Supervised by Marvin Doyley

601 Computer Studies Building

Vision is one of the primary senses of humans and other animals. By transforming and decoding visual information, one can perform essential tasks, including environment perception, visual cognition, visual memory, etc. Good visual representation relies on functional organization and mechanisms in the visual system. In highly visual animals, like primates and carnivores, visual information is captured by different photoreceptors in the retina and transformed from optical signal to electrical signal. The electric signal is further relayed to different regions in the visual thalamus, the lateral geniculate nucleus (LGN) by three types of retinal ganglion cells (RGC). Neurons in different LGN regions are projected to their afferent zones in different parts of the primary visual cortex (V1). Retina, LGN, and V1 composed the early visual system. The three distinct processing pipelines from retina to LGN to V1 are also known as parallel streams. As three parallel streams are segregated functionally and anatomically from the retina to V1, neurons in each visual area also showed a cellular topography, that maps from the visual space to its corresponding neurons, known as retinotopy. The parallel streams and retinotopy in the early visual system provided a concise and efficient signal transmission from lower to higher visual area.

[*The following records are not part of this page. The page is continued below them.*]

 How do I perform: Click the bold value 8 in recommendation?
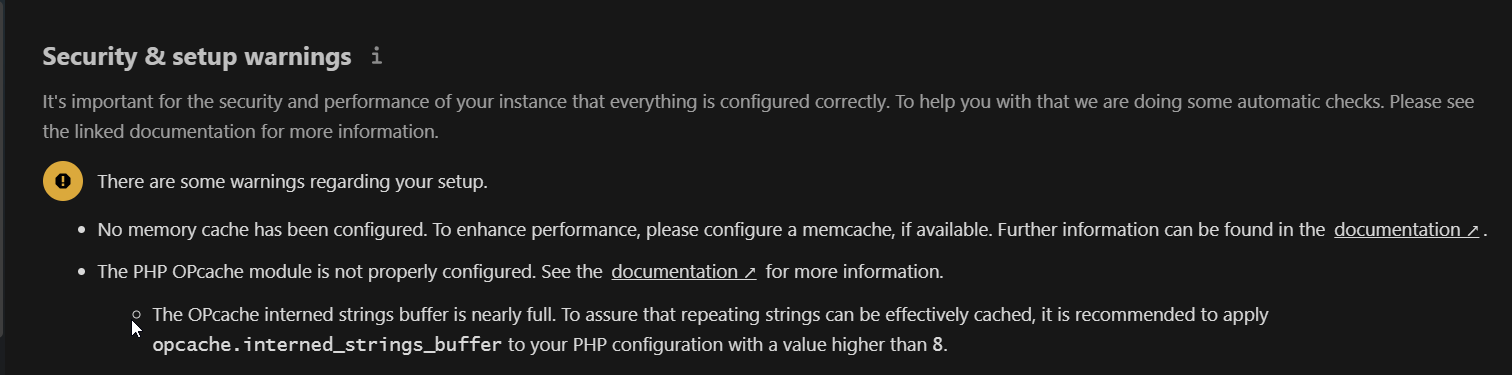pyautogui.click(x=937, y=346)
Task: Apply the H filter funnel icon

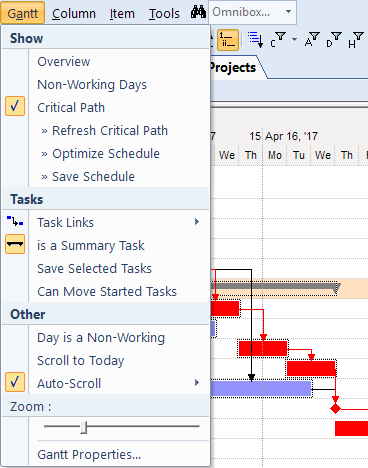Action: (x=356, y=40)
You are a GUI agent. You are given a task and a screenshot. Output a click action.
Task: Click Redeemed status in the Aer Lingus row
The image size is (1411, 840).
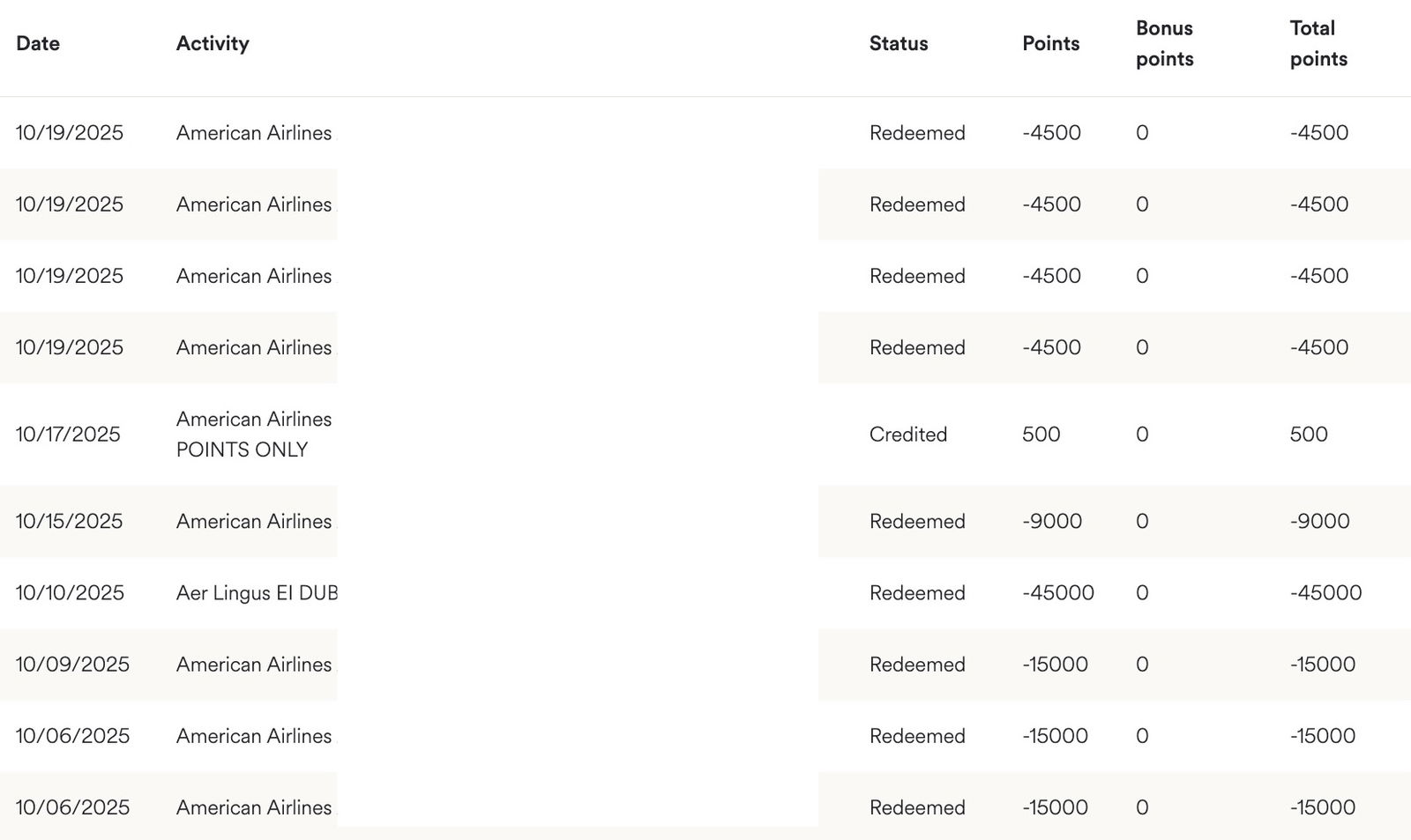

The encoded visual information gets more complex as it relays from lower to higher visual area. Neurons in LGN acted like dot detectors: they preferred center-surrounded visual stimulation. Whereas neurons in V1 preferred visual stimulation with different axial orientations, like an edge detector. V1 neurons that have the same orientation preference clustered in columns through cortical layers from the pial surface to white matter. In layers 3 and 4, neurons with different orientation preferences are organized in a pinwheel fashion. However, neurons in the deepest portion of a column, layer 6, don’t always share the same orientation preference as neurons in the more superficial portion of a column. Additionally, the columnar organization in ventral V1 is not investigated as the multi-neuron cellular imaging is not accessible to the back part of the brain. Aside from the feedforward signal transmission, another mechanism, corticogeniculate (CG) feedback, also modulates the visual information in the early visual system. Even though the visual information in LGN is governed by its feedforward input from RGC, CG neurons can also refine the responses of LGN neurons onto which they project, including sharpening the spatial and temporal preference, reducing the response latency, and increasing the information capacity and spike- timing precision. However, the CG feedback properties are mostly studied with electrophysiology with a couple of pairs of LGN and CG neurons in V1. As CG neurons are mostly located in layer 6 of V1, the spatial arrangement of their projected LGN neurons has not been fully investigated. Additionally, the modulatory effect of these CG neurons on their LGN neurons has not been evaluated at a populational level.